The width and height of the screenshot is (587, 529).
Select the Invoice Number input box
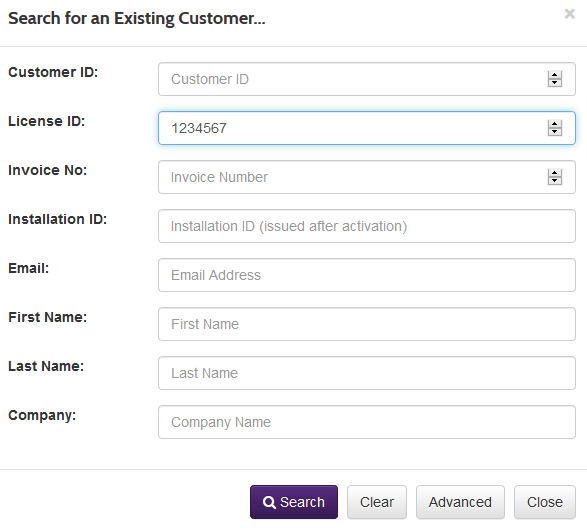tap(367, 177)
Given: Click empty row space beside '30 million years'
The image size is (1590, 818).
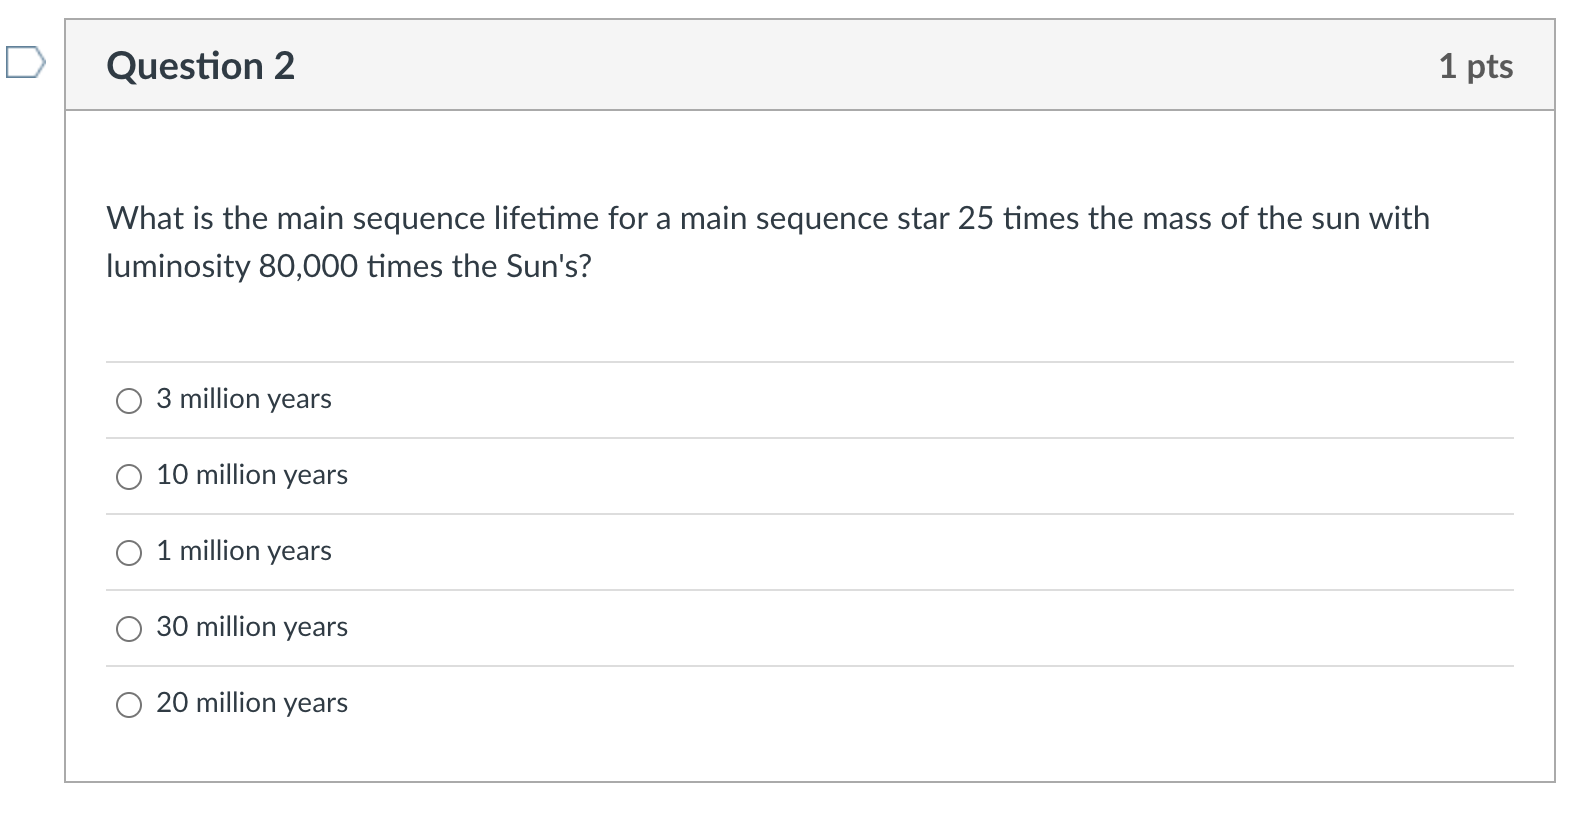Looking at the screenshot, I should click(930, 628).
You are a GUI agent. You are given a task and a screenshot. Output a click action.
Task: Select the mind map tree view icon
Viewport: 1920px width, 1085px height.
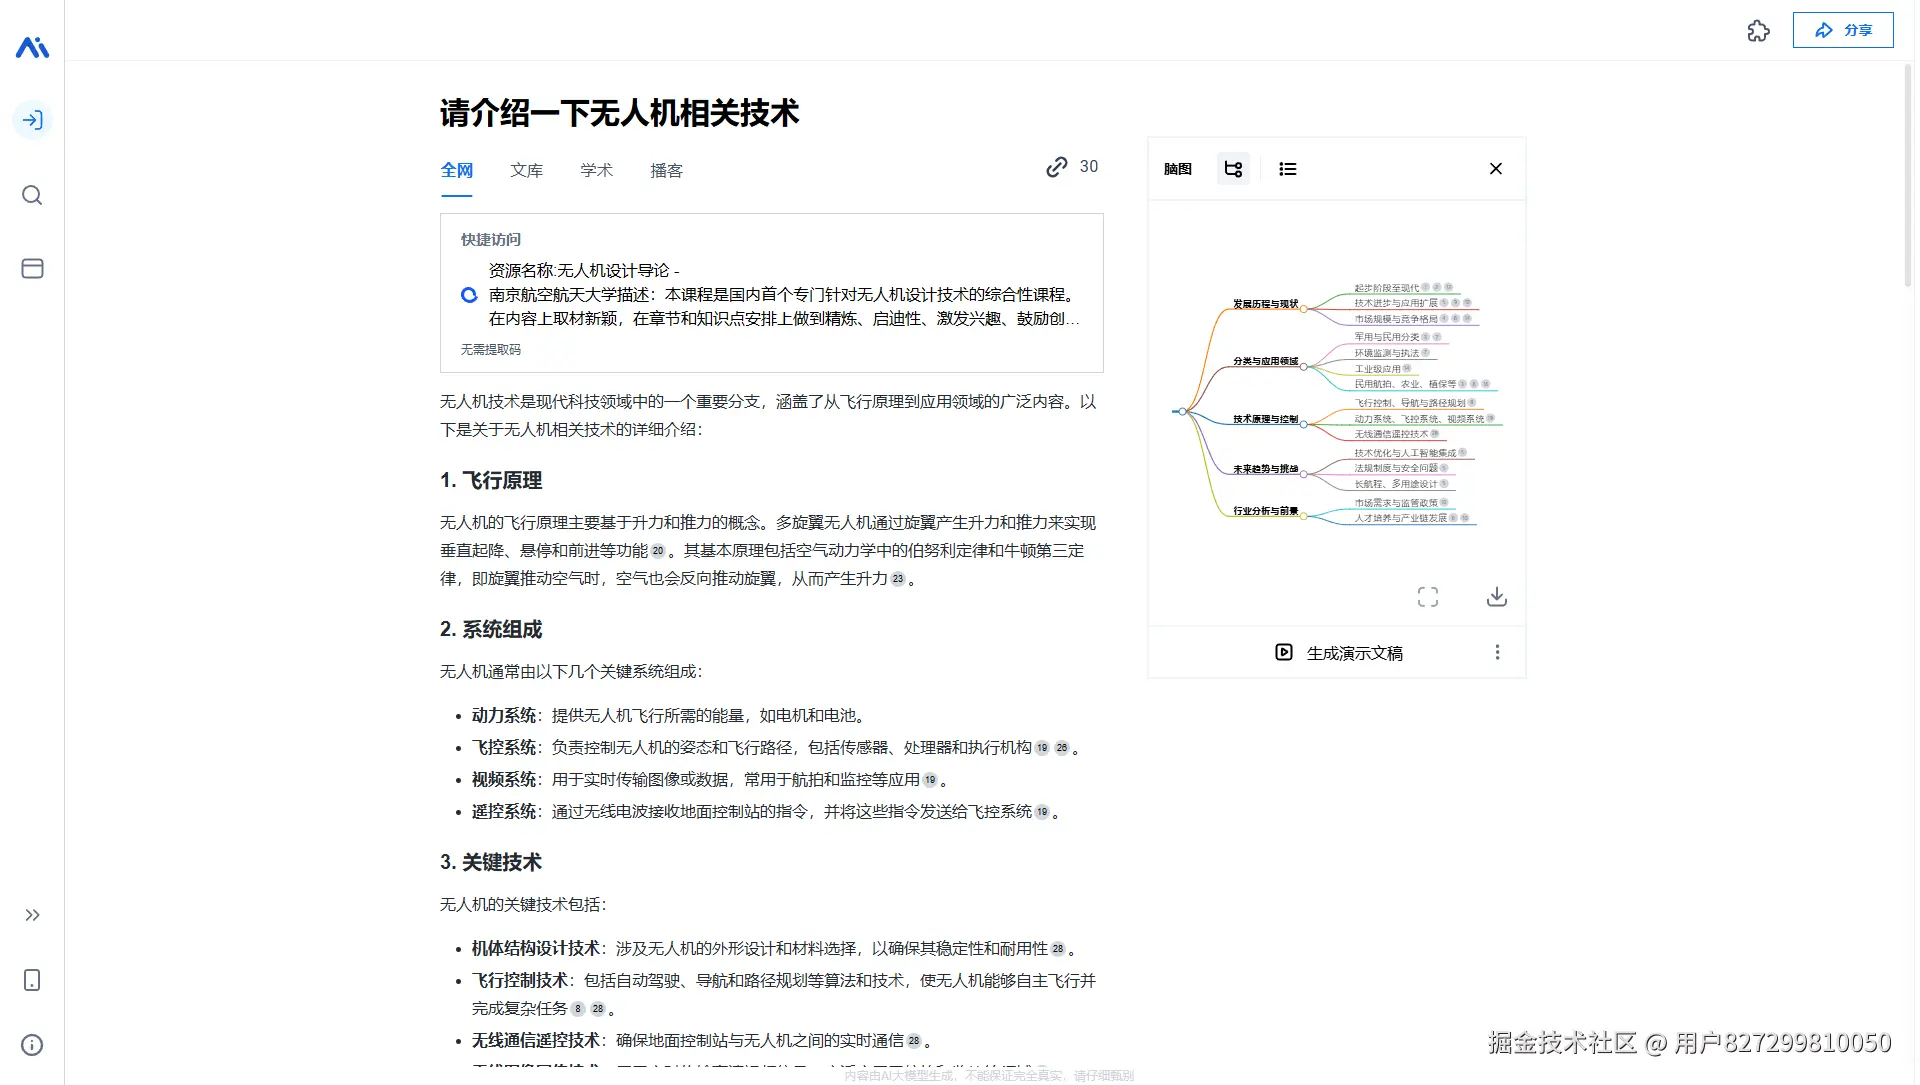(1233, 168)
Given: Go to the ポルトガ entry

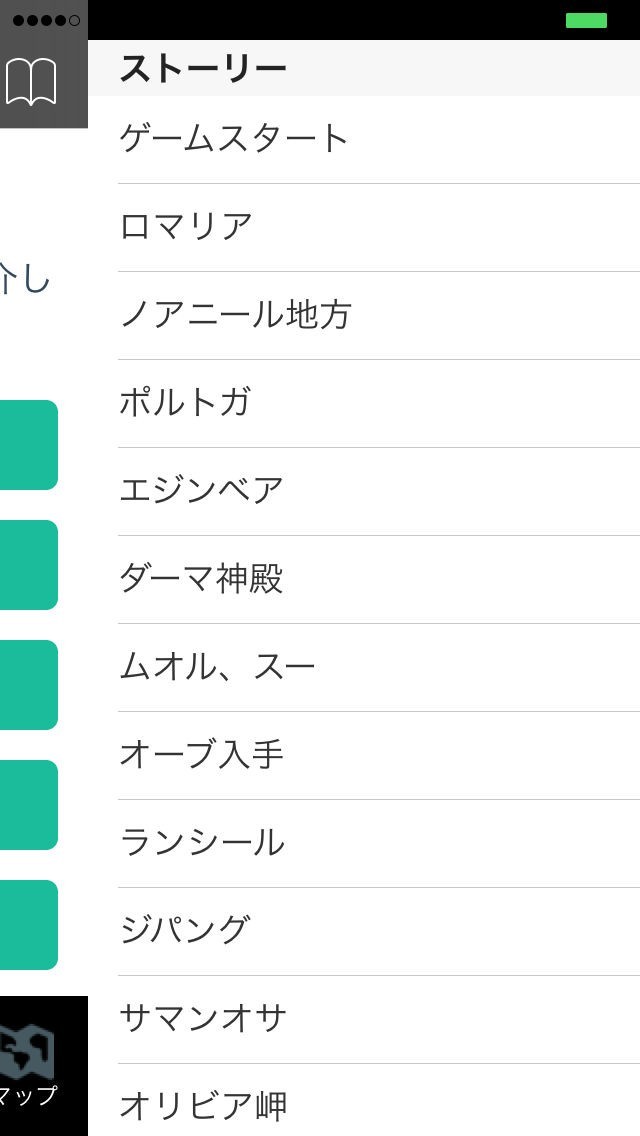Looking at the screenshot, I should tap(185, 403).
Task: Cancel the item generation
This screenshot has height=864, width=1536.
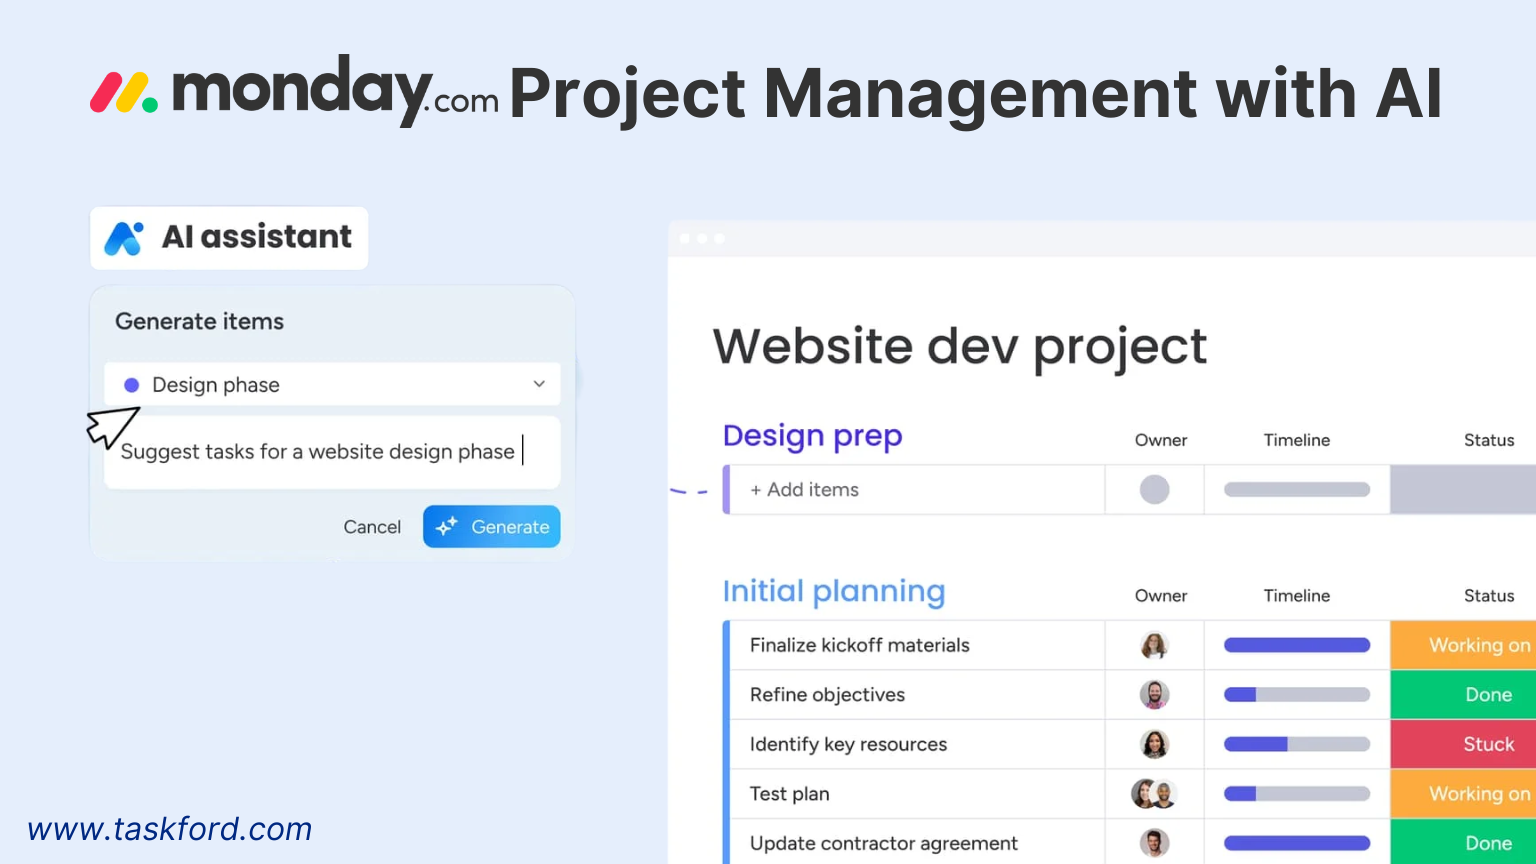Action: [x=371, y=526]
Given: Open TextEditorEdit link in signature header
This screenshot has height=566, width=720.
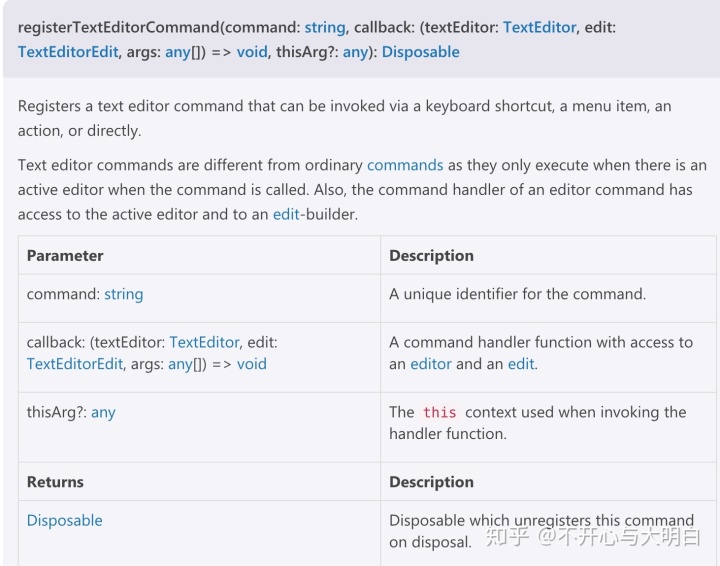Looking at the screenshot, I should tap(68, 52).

THE REQUEST:
Copy the listing above line for line, leaving out the pictures.

OUTPUT OF THE TASK:
The width and height of the screenshot is (587, 529).
Select the Invoice Number input box
tap(367, 177)
Given: Click empty row space beside '30 million years'
The image size is (1590, 818).
Looking at the screenshot, I should click(930, 628).
You are a GUI agent. You are given a task and a screenshot. Output a click action.
Task: Select the mind map tree view icon
Viewport: 1920px width, 1085px height.
(1233, 168)
Given: Go to the ポルトガ entry

Looking at the screenshot, I should tap(185, 403).
Task: Cancel the item generation
This screenshot has height=864, width=1536.
Action: [x=371, y=526]
Given: Open TextEditorEdit link in signature header
This screenshot has height=566, width=720.
Looking at the screenshot, I should tap(68, 52).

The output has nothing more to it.